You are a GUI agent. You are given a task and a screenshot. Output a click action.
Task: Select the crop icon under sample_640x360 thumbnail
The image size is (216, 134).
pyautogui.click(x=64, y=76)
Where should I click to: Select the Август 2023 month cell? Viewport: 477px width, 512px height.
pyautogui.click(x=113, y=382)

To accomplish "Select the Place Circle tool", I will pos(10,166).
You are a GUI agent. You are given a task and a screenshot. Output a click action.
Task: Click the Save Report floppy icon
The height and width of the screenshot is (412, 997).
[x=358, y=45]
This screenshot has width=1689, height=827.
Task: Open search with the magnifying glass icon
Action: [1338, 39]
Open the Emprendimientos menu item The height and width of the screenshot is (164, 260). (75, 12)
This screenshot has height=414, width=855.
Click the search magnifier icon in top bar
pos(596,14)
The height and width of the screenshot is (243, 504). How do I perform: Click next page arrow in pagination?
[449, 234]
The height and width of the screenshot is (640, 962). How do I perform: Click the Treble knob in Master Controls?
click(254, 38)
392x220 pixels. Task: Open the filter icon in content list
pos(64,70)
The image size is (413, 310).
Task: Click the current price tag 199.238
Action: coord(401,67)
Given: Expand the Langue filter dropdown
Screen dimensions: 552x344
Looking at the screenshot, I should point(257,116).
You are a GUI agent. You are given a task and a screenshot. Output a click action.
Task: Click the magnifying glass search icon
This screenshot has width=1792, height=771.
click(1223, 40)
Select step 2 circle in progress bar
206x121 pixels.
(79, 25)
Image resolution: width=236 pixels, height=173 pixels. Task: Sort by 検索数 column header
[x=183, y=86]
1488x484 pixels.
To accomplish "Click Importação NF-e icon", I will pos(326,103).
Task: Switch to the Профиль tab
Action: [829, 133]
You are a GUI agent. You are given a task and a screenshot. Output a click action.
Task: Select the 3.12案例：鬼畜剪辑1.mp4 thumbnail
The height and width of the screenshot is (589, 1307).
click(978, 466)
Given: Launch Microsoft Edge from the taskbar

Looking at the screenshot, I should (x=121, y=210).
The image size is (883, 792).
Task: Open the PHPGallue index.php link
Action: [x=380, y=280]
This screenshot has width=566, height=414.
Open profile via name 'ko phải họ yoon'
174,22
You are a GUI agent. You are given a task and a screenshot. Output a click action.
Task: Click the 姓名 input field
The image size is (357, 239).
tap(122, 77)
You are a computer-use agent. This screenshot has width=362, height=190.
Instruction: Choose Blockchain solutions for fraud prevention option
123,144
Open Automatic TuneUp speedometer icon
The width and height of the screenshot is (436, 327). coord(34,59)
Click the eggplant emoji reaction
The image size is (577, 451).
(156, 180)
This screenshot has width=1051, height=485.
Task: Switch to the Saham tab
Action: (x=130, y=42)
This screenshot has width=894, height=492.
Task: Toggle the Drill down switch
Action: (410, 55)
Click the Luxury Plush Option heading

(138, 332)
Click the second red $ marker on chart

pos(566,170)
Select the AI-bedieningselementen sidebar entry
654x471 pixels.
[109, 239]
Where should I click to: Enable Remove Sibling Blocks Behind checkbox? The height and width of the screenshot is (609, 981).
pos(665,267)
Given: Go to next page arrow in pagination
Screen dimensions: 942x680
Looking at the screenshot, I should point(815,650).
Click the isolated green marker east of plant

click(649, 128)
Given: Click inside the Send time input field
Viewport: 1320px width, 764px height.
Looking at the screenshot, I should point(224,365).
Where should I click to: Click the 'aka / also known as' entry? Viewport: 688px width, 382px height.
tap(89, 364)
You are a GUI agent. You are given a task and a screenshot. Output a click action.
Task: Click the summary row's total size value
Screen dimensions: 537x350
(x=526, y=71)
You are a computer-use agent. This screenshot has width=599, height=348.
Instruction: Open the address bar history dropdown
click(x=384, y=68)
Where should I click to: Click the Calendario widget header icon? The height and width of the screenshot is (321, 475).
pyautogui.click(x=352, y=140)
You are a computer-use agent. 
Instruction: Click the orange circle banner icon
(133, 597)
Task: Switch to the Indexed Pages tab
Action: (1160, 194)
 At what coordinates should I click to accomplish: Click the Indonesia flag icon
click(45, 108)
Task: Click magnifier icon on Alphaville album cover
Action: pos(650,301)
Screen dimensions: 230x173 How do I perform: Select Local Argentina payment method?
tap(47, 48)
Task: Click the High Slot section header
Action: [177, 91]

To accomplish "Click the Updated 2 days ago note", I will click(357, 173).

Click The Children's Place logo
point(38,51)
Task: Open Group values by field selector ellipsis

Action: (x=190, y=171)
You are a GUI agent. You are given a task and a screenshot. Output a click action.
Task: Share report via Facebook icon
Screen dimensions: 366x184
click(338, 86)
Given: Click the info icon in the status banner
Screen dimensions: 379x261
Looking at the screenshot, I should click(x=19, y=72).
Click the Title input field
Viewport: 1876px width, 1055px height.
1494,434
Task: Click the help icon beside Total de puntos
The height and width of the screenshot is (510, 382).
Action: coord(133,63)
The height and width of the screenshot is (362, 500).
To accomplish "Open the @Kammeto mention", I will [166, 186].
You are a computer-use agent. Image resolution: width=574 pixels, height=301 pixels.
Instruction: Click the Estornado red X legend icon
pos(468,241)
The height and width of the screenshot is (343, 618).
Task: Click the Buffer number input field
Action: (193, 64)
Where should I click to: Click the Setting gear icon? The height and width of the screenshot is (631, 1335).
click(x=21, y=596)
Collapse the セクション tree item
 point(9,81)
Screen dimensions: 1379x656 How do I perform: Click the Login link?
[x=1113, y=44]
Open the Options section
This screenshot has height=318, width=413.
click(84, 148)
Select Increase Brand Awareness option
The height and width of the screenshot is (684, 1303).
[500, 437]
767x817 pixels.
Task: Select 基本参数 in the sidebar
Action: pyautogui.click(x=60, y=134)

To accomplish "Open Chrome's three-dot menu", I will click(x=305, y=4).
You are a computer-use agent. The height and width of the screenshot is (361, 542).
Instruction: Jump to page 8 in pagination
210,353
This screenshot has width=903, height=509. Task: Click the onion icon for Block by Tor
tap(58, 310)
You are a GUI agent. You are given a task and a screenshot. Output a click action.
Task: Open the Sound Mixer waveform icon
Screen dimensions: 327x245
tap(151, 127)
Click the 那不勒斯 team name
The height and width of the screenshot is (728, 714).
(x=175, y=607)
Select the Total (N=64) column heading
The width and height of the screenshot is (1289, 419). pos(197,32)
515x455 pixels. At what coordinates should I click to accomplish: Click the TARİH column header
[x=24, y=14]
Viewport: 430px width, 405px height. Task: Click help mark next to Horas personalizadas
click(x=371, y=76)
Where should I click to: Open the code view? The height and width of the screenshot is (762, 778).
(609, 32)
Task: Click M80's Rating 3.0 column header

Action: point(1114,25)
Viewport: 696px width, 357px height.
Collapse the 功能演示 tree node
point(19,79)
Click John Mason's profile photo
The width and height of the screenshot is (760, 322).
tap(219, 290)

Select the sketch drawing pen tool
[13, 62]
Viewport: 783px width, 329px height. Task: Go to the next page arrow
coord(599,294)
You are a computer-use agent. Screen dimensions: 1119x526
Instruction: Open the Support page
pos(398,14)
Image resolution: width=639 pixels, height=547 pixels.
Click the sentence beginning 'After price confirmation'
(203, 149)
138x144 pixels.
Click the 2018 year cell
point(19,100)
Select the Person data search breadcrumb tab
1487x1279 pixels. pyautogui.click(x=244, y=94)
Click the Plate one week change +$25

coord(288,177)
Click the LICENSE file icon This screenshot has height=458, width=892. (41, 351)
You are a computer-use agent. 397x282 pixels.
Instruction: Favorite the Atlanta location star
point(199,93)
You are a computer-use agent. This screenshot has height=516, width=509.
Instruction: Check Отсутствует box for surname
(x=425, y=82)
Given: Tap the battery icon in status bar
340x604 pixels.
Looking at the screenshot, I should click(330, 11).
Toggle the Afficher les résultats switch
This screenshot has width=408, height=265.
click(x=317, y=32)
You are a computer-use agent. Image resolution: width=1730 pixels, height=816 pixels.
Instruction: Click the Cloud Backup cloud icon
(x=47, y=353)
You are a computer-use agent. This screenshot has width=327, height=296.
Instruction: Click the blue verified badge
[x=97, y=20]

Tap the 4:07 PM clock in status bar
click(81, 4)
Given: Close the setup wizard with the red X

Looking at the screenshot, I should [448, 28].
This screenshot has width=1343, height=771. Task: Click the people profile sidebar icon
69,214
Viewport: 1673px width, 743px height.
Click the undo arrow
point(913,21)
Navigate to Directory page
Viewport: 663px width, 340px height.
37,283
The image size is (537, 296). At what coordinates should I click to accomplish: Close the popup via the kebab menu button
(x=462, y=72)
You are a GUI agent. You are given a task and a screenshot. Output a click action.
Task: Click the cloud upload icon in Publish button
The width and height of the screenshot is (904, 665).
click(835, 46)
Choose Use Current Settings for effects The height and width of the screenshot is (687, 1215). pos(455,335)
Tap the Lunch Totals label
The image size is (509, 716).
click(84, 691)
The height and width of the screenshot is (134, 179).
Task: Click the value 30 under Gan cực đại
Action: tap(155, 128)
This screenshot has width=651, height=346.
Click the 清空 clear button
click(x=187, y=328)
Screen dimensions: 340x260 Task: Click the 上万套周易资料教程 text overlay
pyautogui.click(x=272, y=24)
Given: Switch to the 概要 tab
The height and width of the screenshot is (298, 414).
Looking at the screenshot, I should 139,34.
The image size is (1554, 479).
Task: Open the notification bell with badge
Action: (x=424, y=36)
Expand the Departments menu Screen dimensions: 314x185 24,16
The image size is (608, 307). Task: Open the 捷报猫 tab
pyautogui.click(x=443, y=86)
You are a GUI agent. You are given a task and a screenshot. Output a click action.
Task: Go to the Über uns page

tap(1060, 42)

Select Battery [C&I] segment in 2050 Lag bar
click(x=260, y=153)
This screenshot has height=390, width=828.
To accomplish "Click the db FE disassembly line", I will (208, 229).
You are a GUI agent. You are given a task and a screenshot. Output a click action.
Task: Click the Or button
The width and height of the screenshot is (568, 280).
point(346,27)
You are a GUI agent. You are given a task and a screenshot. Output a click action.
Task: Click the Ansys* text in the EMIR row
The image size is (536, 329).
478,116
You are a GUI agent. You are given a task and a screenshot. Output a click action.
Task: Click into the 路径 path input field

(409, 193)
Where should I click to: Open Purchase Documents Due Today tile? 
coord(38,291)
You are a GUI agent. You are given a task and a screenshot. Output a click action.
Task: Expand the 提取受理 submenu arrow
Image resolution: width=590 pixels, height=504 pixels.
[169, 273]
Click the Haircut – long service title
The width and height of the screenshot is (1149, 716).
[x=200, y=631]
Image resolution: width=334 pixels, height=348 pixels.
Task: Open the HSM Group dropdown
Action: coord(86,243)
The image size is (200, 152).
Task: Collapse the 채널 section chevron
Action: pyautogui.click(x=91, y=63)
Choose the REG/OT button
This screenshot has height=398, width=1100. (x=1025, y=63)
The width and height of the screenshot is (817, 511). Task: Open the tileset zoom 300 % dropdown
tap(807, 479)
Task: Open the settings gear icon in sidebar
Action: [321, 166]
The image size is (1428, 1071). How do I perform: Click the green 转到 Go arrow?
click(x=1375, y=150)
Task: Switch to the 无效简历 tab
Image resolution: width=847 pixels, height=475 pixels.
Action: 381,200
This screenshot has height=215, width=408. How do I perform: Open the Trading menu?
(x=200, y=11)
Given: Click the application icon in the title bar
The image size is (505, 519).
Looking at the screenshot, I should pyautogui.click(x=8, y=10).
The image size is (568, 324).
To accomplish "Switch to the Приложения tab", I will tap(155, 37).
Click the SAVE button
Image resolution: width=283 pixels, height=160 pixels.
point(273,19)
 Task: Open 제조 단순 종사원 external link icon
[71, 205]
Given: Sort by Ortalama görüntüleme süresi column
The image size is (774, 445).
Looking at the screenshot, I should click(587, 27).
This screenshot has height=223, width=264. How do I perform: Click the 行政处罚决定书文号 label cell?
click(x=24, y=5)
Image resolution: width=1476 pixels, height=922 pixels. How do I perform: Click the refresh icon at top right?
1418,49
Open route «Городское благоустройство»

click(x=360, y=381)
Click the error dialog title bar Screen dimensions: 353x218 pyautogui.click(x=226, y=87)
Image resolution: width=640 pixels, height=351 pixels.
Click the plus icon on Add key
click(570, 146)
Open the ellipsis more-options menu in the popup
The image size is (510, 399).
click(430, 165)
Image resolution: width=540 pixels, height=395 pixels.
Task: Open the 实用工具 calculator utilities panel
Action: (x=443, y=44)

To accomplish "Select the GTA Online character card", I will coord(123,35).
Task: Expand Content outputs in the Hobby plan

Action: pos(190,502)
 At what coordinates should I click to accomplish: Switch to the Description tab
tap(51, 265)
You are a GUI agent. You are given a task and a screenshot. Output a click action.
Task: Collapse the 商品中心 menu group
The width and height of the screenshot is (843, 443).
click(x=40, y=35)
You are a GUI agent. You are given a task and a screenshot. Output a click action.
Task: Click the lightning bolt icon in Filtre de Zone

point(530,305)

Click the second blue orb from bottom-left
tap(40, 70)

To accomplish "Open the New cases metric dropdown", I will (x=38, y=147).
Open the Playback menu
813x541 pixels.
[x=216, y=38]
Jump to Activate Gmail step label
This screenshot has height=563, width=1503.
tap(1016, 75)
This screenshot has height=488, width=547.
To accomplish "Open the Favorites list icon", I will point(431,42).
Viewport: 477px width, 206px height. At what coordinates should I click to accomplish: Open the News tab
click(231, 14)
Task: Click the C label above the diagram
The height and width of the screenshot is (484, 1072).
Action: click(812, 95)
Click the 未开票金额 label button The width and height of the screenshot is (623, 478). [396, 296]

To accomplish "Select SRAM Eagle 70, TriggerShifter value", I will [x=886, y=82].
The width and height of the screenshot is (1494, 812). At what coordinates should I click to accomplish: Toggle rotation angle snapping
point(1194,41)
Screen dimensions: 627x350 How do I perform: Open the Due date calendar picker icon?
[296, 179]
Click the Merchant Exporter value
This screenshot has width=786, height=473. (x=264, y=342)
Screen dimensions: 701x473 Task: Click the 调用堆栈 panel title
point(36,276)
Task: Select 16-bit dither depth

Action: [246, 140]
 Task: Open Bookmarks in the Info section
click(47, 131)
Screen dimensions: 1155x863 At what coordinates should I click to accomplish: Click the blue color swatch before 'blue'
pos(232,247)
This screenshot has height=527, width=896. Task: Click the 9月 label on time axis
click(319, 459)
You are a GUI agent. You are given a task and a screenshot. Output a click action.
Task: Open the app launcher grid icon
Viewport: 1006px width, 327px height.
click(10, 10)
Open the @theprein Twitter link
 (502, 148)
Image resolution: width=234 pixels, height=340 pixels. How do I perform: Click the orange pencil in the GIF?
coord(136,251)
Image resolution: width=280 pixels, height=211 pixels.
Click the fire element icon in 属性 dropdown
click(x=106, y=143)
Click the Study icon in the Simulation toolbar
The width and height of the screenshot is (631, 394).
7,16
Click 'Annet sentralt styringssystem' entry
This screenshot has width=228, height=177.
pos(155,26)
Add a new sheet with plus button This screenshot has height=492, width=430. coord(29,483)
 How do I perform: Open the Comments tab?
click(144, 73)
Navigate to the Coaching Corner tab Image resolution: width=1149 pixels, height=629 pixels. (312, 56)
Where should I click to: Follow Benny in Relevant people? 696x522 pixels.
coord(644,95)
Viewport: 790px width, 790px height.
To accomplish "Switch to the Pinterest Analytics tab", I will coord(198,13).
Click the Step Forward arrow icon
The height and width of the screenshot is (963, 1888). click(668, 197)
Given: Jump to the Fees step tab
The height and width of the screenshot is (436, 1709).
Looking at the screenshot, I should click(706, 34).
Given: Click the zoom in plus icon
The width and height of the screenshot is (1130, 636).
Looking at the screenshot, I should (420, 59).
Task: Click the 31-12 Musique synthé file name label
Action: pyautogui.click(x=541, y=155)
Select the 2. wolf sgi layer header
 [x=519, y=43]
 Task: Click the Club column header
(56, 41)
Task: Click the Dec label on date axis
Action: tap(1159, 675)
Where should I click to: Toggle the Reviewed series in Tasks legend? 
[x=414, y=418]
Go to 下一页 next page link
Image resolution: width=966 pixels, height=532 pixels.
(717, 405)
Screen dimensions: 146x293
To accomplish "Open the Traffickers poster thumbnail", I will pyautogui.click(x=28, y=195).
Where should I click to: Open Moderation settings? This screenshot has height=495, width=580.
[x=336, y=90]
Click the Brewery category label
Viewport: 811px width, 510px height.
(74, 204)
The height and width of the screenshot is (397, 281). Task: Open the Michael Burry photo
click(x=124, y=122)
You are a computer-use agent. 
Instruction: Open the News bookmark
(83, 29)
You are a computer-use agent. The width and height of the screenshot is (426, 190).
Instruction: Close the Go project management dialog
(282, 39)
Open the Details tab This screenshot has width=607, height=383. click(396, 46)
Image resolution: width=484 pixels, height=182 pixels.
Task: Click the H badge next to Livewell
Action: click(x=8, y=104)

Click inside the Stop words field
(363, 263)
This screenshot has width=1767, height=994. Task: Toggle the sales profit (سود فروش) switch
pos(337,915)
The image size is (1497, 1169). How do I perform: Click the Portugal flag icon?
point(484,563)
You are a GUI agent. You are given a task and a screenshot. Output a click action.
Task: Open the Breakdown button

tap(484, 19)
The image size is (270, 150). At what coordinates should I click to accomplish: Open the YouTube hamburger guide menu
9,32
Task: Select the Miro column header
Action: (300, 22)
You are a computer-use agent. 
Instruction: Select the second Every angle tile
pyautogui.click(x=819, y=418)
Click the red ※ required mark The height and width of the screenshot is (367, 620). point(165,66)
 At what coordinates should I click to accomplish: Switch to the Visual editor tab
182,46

####

Copy out every line of the listing that includes the string "thumbnail".

= Your solution =
Task: Select the crop icon under sample_640x360 thumbnail
Task: Select the 3.12案例：鬼畜剪辑1.mp4 thumbnail
To accomplish "Open the Traffickers poster thumbnail", I will pyautogui.click(x=28, y=195).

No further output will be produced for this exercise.